Much has been said about the new tax package. Some comments are hugely positive while others are incredibly, if not entirely, negative. It should be no surprise that many of these judgments are made by politicians. From this, two pieces of advice are offered.
First, whenever someone determines that absolutely everything is horrible or fantastic…the truth is somewhere in between. Rarely are there absolutes in our society. This is especially true when it comes to a 1,000-page tax reform package.
Secondly, we have never known politicians to be incredibly astute when it comes to understanding taxes or the complexities of the tax code. As such, don’t take tax advice from politicians.
Several who are negative on the tax package have called it nothing but a windfall for “rich corporations.”
To clarify, corporations are owned by shareholders that come from all walks of life. Shareholders put money at risk to invest in a company with the expectation they will earn a return that justifies the risk. If corporations are not profitable, then people stop putting money at risk and capitalism falls apart. As such, I should hope that all corporations are highly successful and profitable. Otherwise, people don’t have jobs.
Furthermore, imagine you and your uncle own a corporation. Prior to tax reform you had to give your Uncle Sam 35% of the profits. This affects your ability to hire and train people, expand operations and pay dividends.
After tax reform, Uncle Sam says, “I’m going to reduce my cut to 21% of the profits.”
This significantly increases the amount remaining for pay raises, operations or dividends. This is the net effect of tax reform upon corporations in the U.S. and our citizens.
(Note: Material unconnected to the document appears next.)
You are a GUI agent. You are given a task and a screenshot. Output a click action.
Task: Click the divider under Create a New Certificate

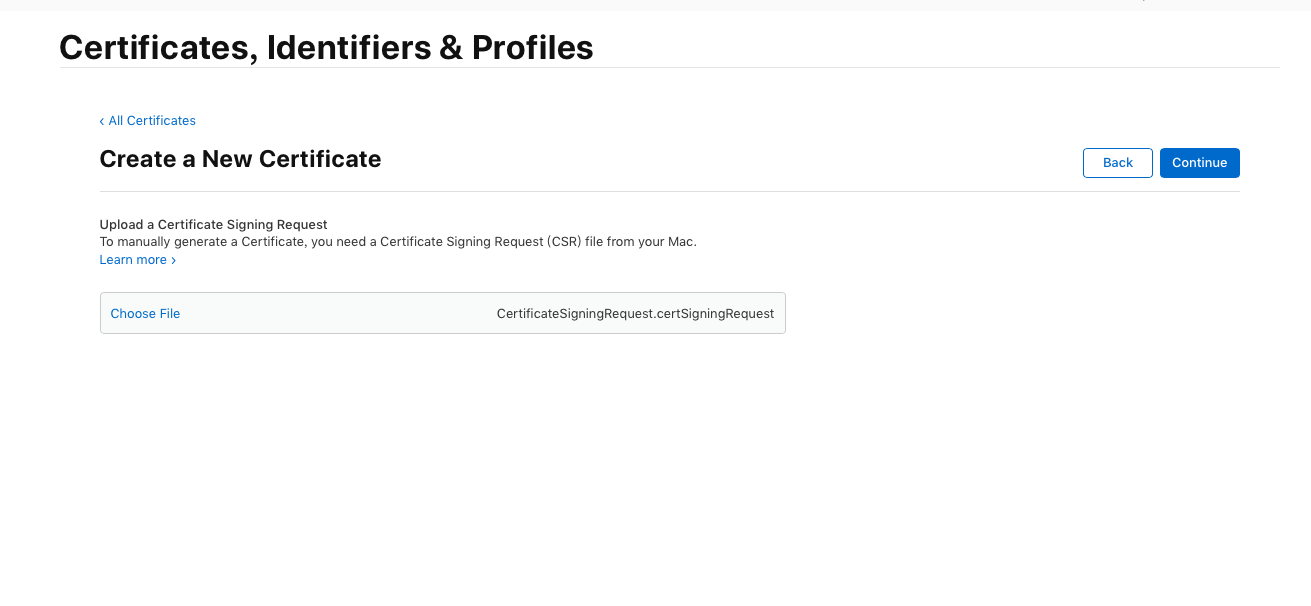pos(669,191)
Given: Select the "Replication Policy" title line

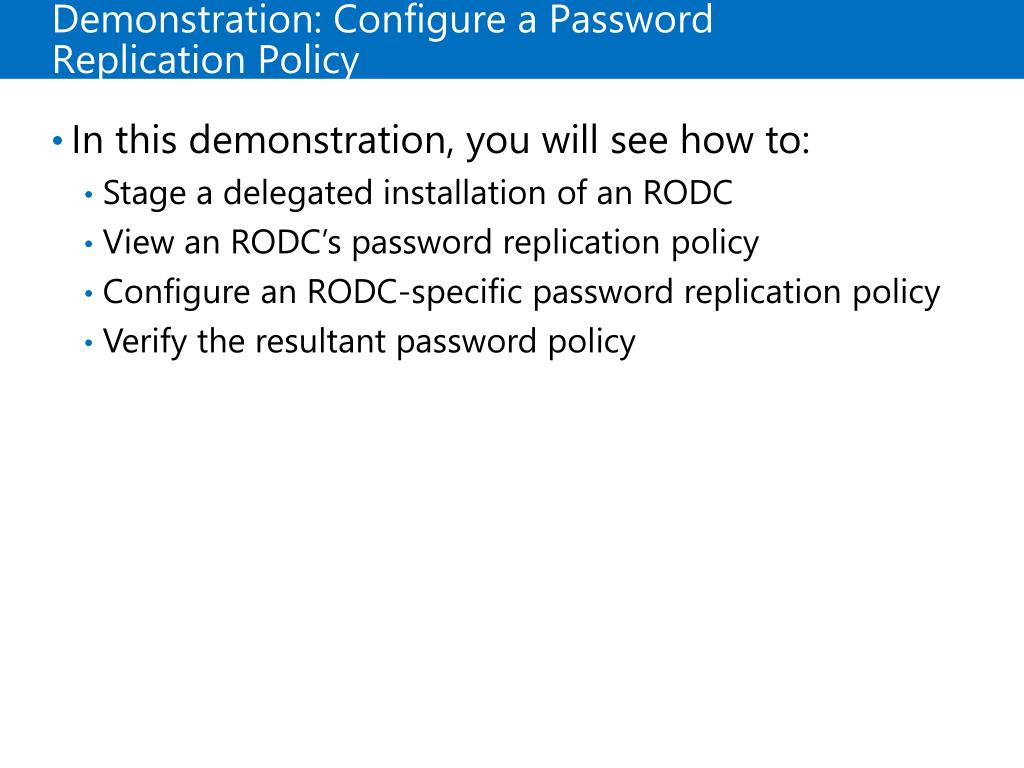Looking at the screenshot, I should (x=206, y=61).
If corporations now send a lower portion of profits to Uncle Sam they are more profitable. Higher profits generally translate into higher stock market valuations. The average family who is diligently saving each week should experience higher wealth creation over long periods of time.
It is often stated that the owners of publicly traded stocks are “rich” people. Obviously, wealthy people are often large owners of stocks. However, it is not a restrictive club. Based upon a 2015 study done by the Federal Reserve approximately 65% of publicly traded stocks in the U.S. were owned by individuals, IRA’s, 401k’s or pension plans. A significant portion of the remaining balance were charitable endowments.
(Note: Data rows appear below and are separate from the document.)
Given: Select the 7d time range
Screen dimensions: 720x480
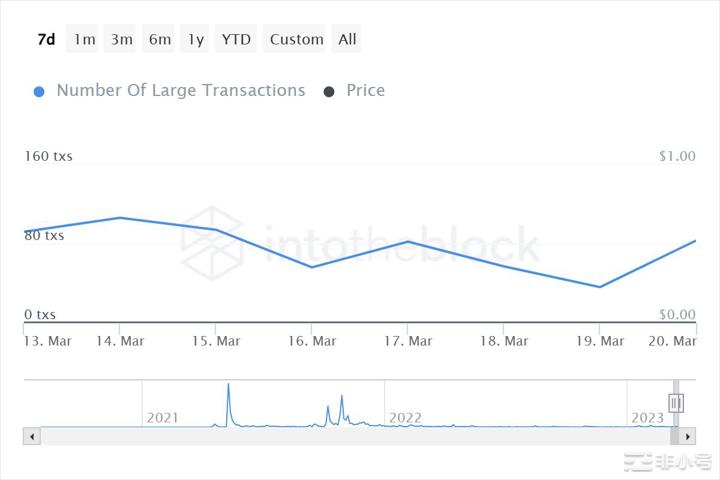Looking at the screenshot, I should click(46, 40).
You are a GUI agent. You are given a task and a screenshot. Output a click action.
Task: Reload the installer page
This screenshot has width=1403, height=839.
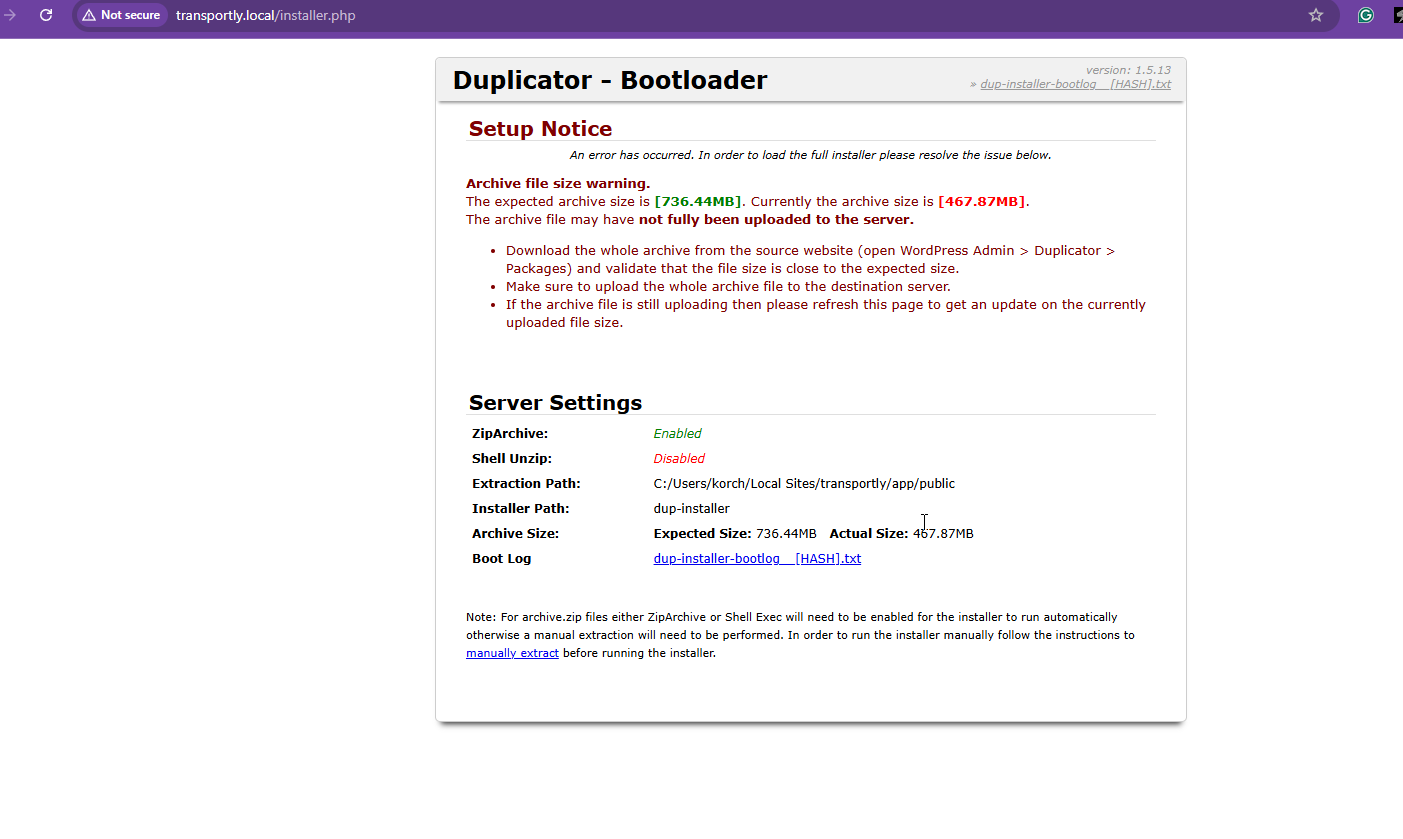tap(46, 15)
This means the average individual has far higher stock ownership than is often credited. Hopefully, this trend will continue if the average household is to grow their long-term net worth.
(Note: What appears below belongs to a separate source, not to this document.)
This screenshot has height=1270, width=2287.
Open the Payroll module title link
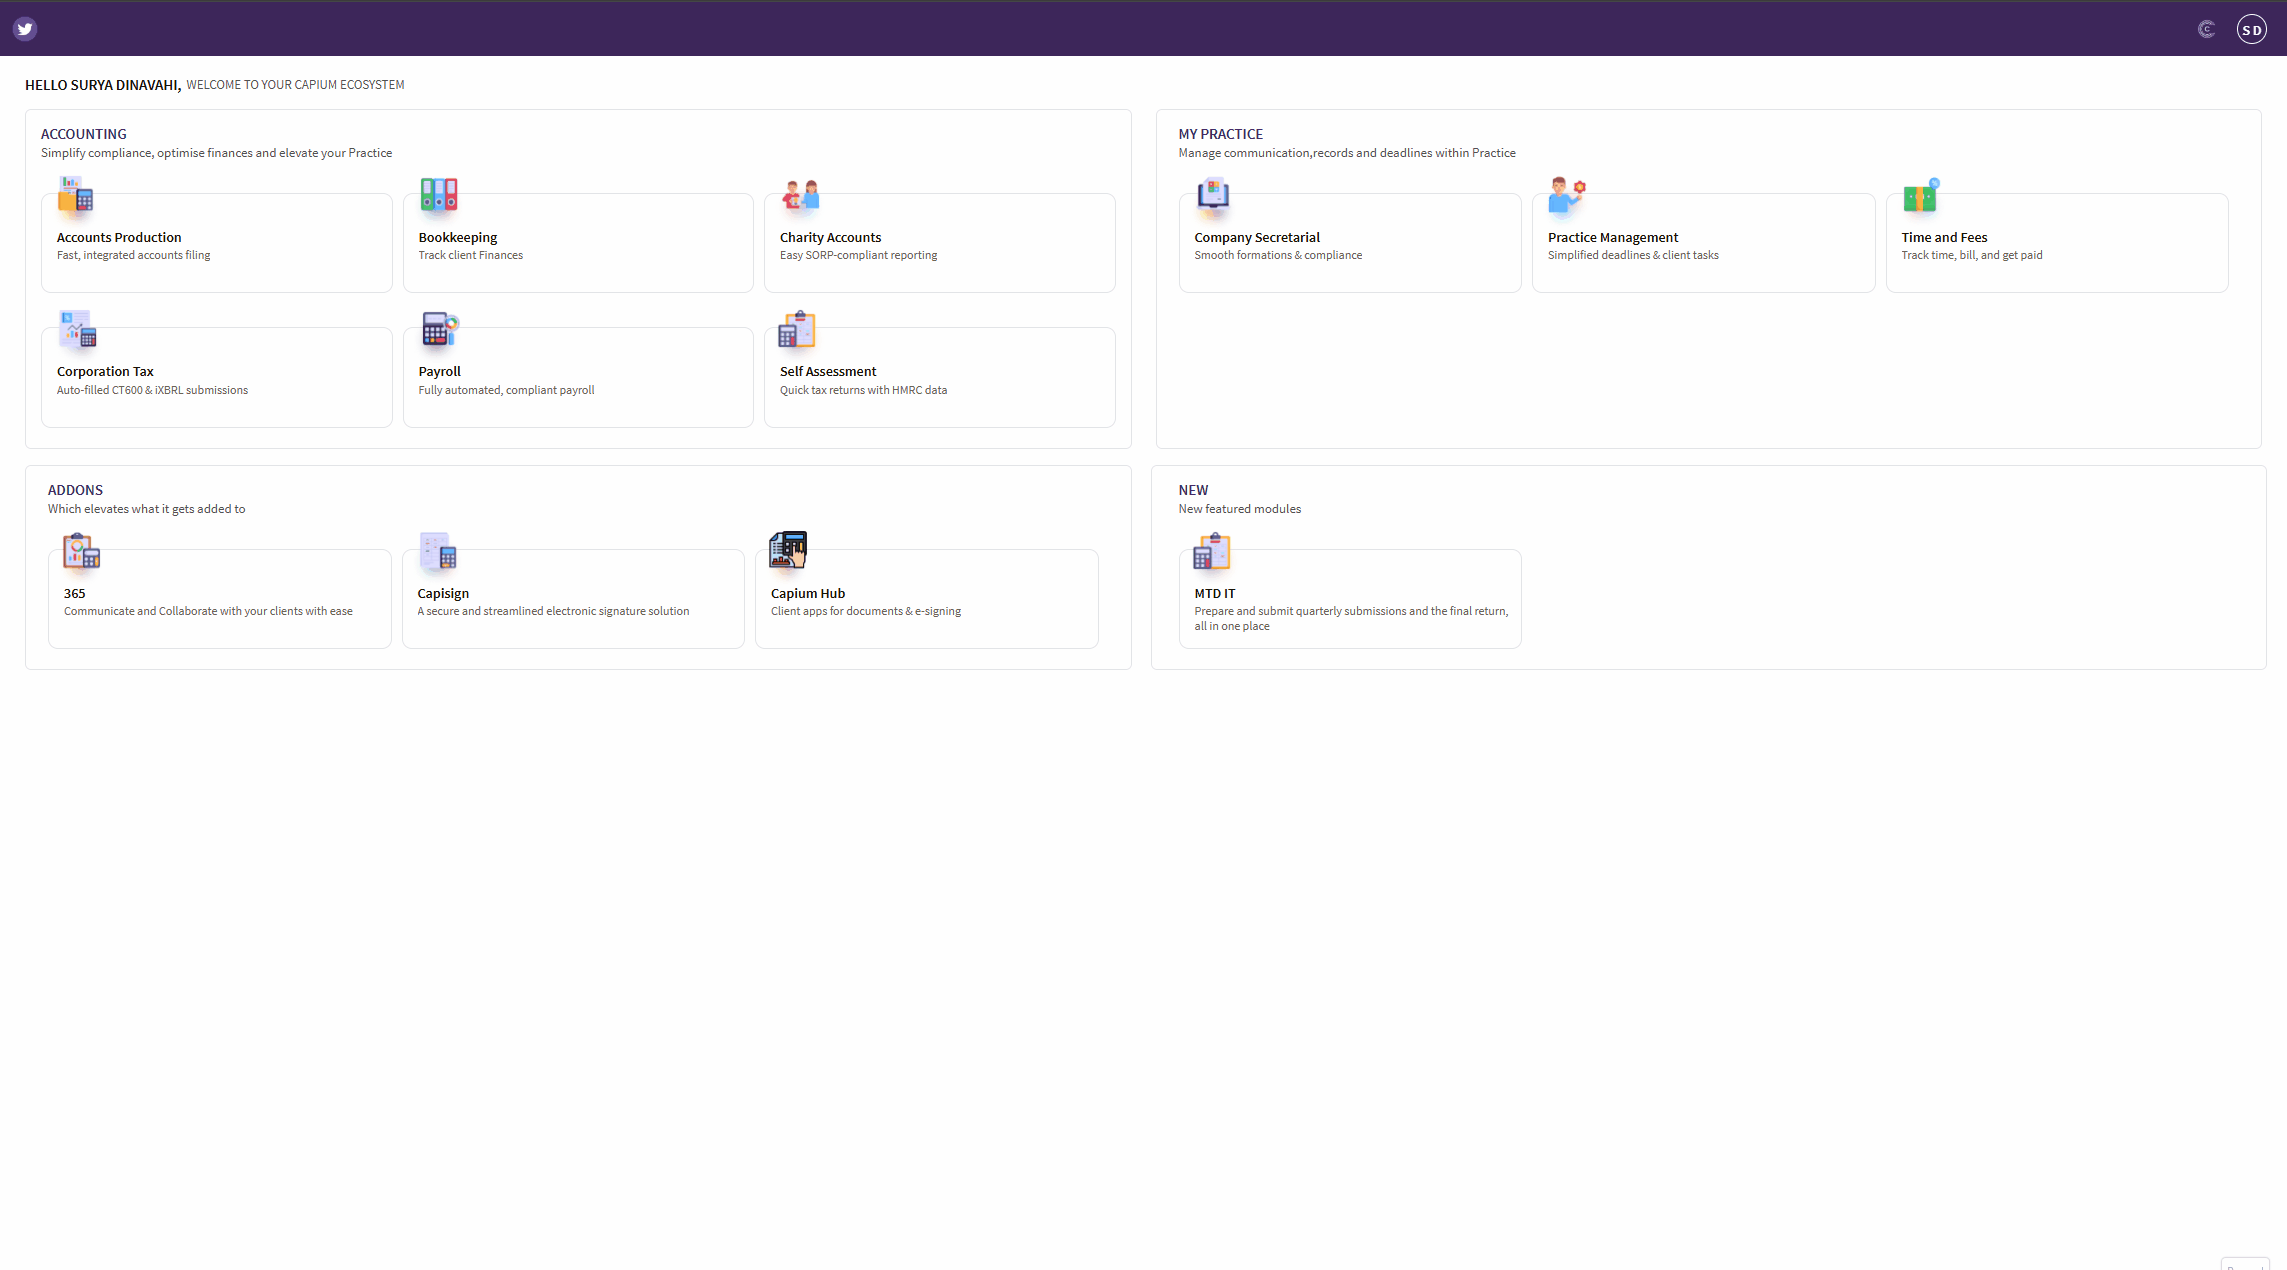[x=439, y=371]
Some of the tax-related benefits of the reform package are already becoming apparent. Because of the reform, Wal-Mart the world’s largest retailer, announced bonuses and pay raises for their employees valued at approximately $400 million. This is real money that immediately helps the average family.
Beyond just corporations, the reform package offered something for most everyone. Most tax rates decreased and the dollar amounts within those brackets were expanded. The standard deduction was nearly doubled and the child tax credit doubled.
Additionally, many tax deductions or tax credits impose income limitations and phase-outs. This serves to shift more of the benefit away from high income earners to middle and low-income earners.
The main negative we see is that lowering taxes today reduces the amount of money the government collects. This creates a deficit. It is estimated the national debt will increase by $1 trillion to $1.5 trillion over the next decade. Although tax reform gives citizens more take-home pay and boosts after-tax profitability, deficits generally decrease future purchasing power of the dollar.
However, citizens will have more money to invest and spend which is estimated to boost Gross Domestic Product by ¼% to ½% per year. A rising tide lifts all boats and should generally be good for America.
As stated previously, the entire tax reform package is about 1,000 pages long. As such, some people will benefit from it more than others. Our advice is to look at your specific situation before you conclude it is “good” or “bad.” Most likely, it will be a combination of effects that impact you and your neighbors. As such, keep an open mind realizing there are rarely absolutes in the world and politicians give terrible tax advice.